Une silhouette imposante vient de passer le seuil du commerce. Direct, Blondin rabaisse son capuchon pour dissimuler sa trogne aux regards, en priant pour que les mèches de dorure folles veuillent bien rester planquées en-dessous le temps qu'il trouve comment se sortir de là. Qu'est-ce qu'il avait dit Paulin en début d'année ? Si tu reposes un pied dans Paris, je t'égorge ? Pas exactement en ces termes, mais le message portait un fond similaire ; si je te vois dans la capitale, tu es un homme mort. Mort. Jhoannes n'a pas envie de mourir. Pas aujourd'hui, pas ici. Et même si Paulin a développé un fond de clémence depuis leur dernière entrevue sanglante, même s'il le fait pas réellement clamser, il loupera pas l'occasion de lui péter la gueule à nouveau. C'est une première certitude. La seconde, c'est qu'il doit trouver une issue. Rapidement.

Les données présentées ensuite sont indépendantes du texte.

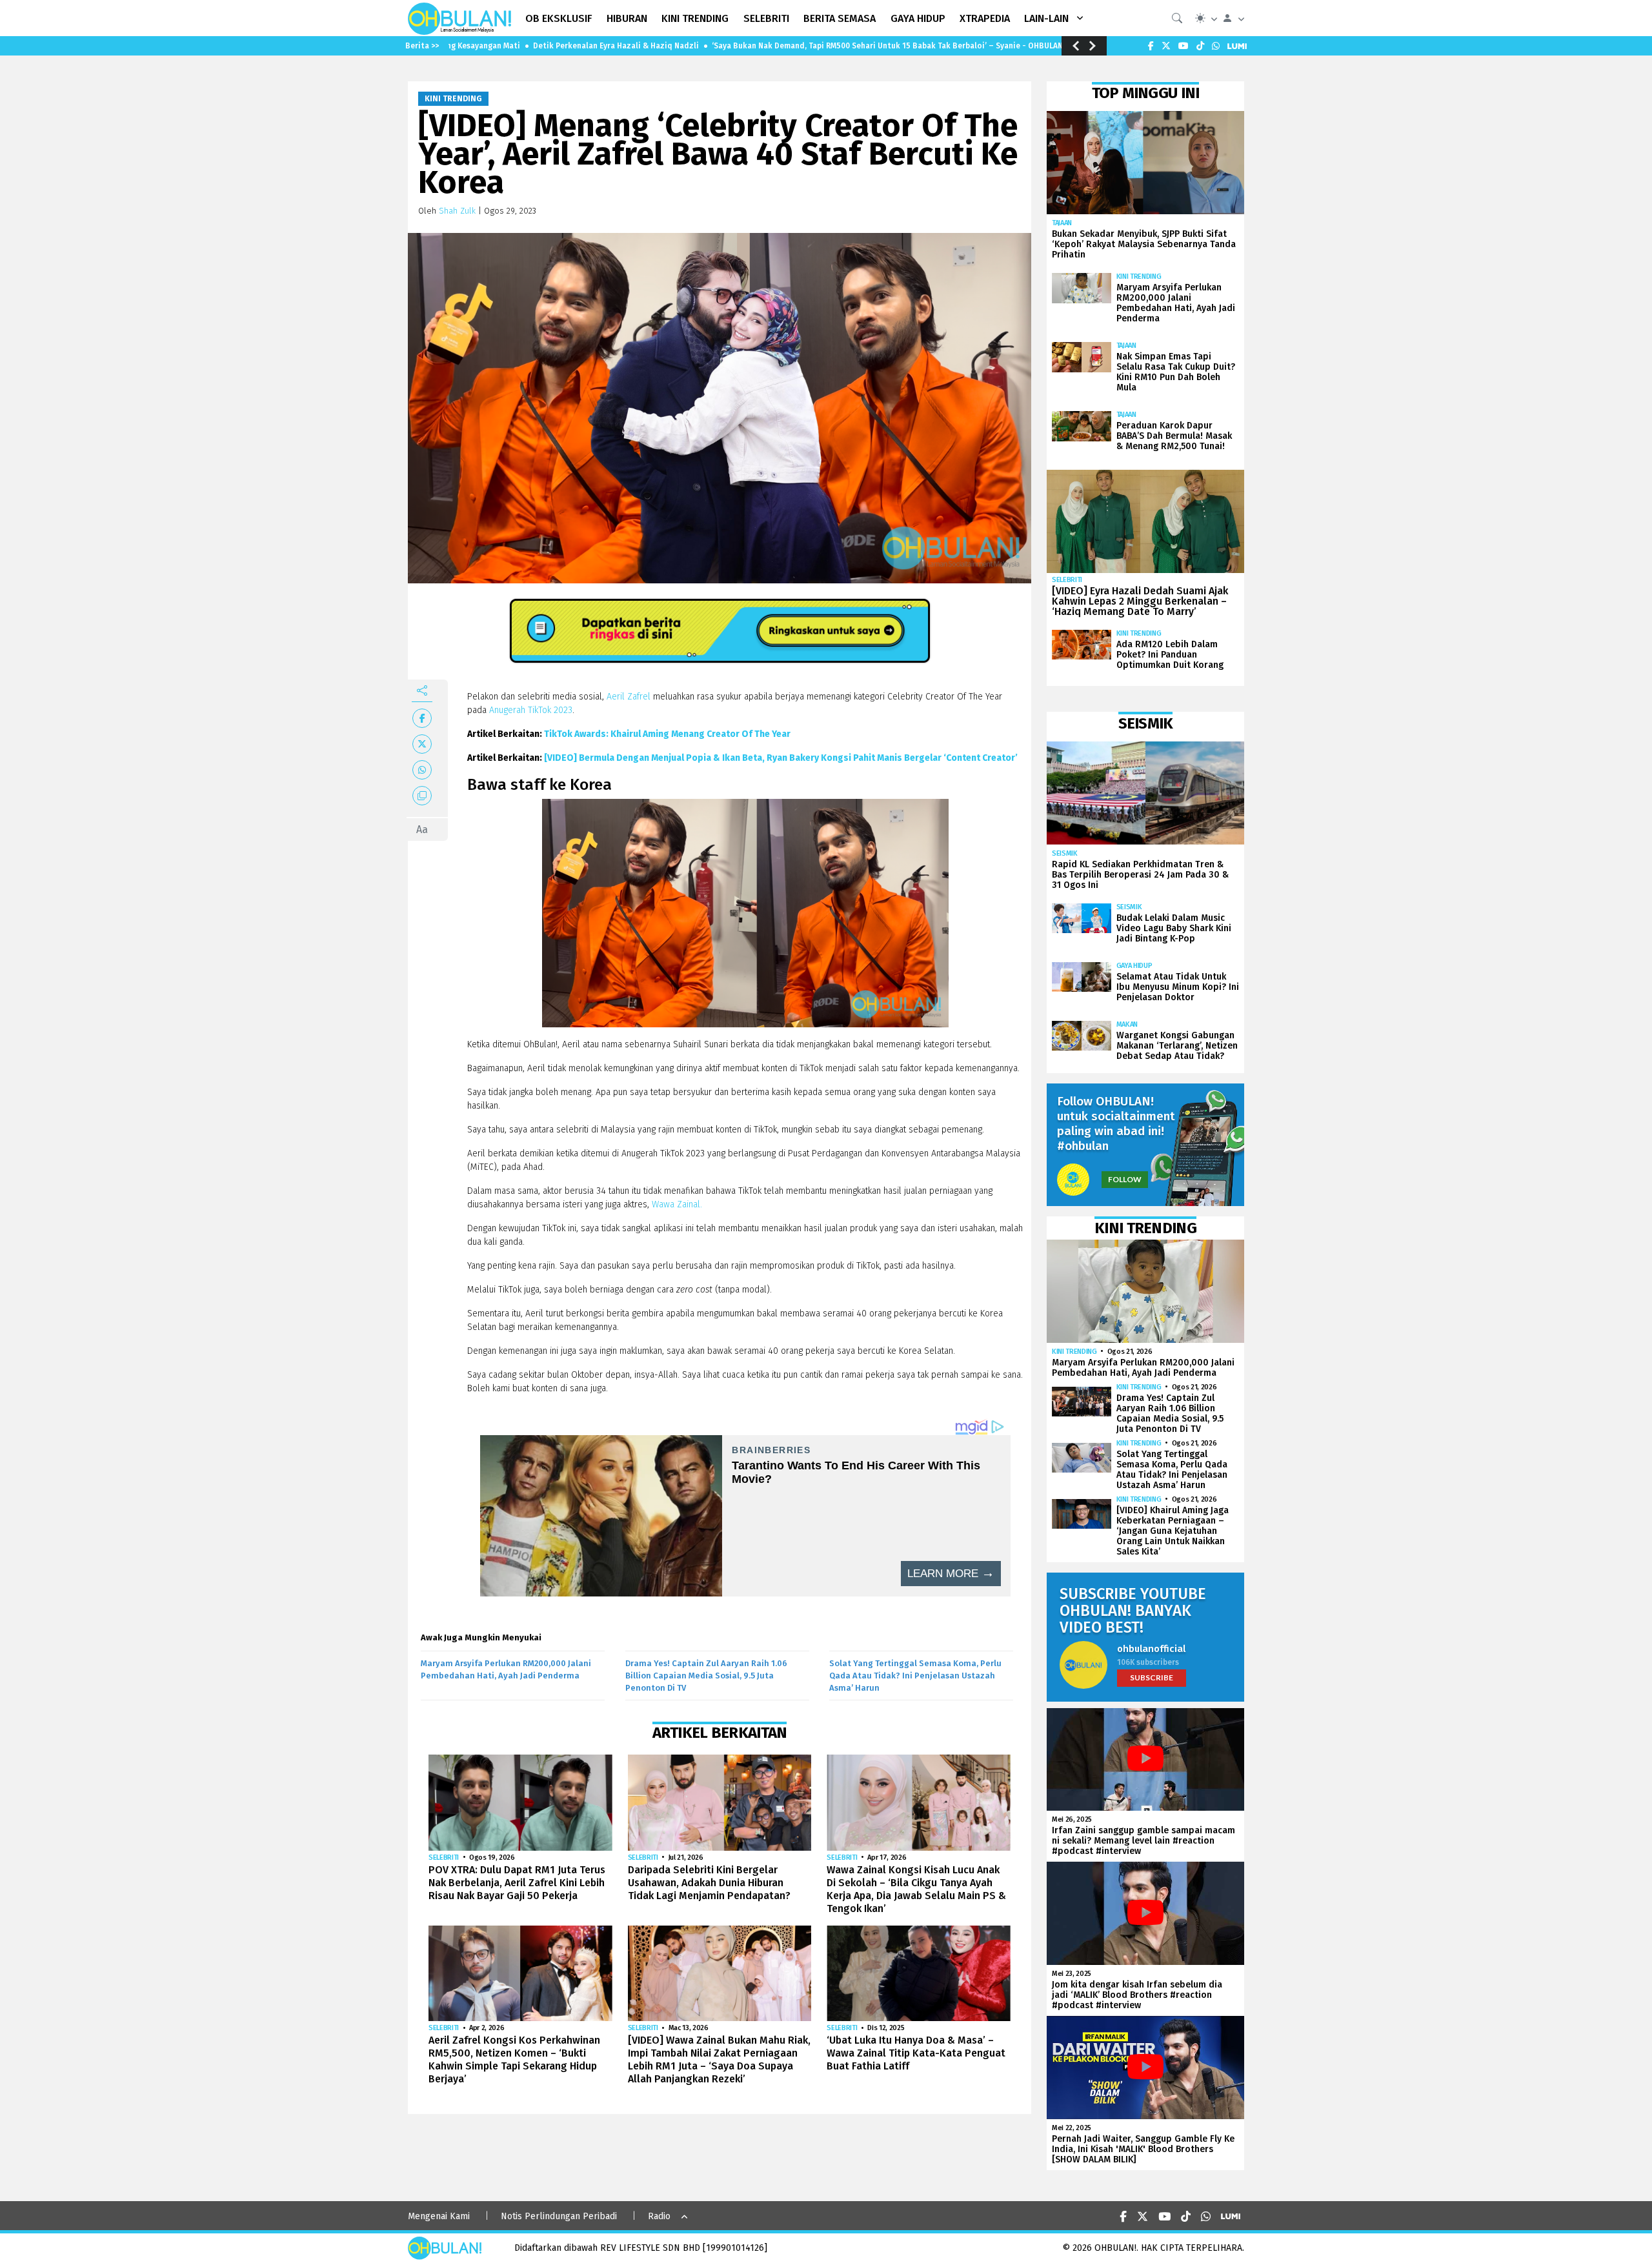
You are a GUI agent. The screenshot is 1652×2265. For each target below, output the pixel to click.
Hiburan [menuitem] (627, 18)
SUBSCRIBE (1151, 1677)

La troisième, c'est qu'il n'achètera aucun des draps.

Il risque un bref regard vers l'entrée, et s'illumine d'un sourire, car il ne voit plus Paulin. La route est libre. Il fait un petit pas en arrière, et perd son sourire, parce que Paulin vient de s'adosser à côté de la porte pour tailler une bavette avec le drapier. À à peine deux toises, versant nord du hasard des malheureux. Plus il reste là, plus ses chances d'échapper au sort s'amenuisent. Sous les masses de tissus, ses doigts rencontrent un long fuseau en bois qui s'était égaré là. Et là, idée. Idée bâtarde, mais idée quand même. Fuseau agrippé, et planqué sous sa cape. Il se cache derrière la cliente juste à côté de lui, la première venue, désolé, en plus j'te connais pas, faut croire que toi non plus t'as pas de chance aujourd'hui, et lui plante le bout du fuseau derrière un rein. Assez fort. Faut que ça soit crédible. Une paume se presse en même temps contre son avant-bras. Faut pas qu'elle hurle. De loin, on dirait juste un mec en cape qui fait semblant de s'intéresser aux considérations textiles de sa copine. Même qu'il lui murmure des mots doux et tout :


- « Ne bougez pas d'un poil et tout ira bien. »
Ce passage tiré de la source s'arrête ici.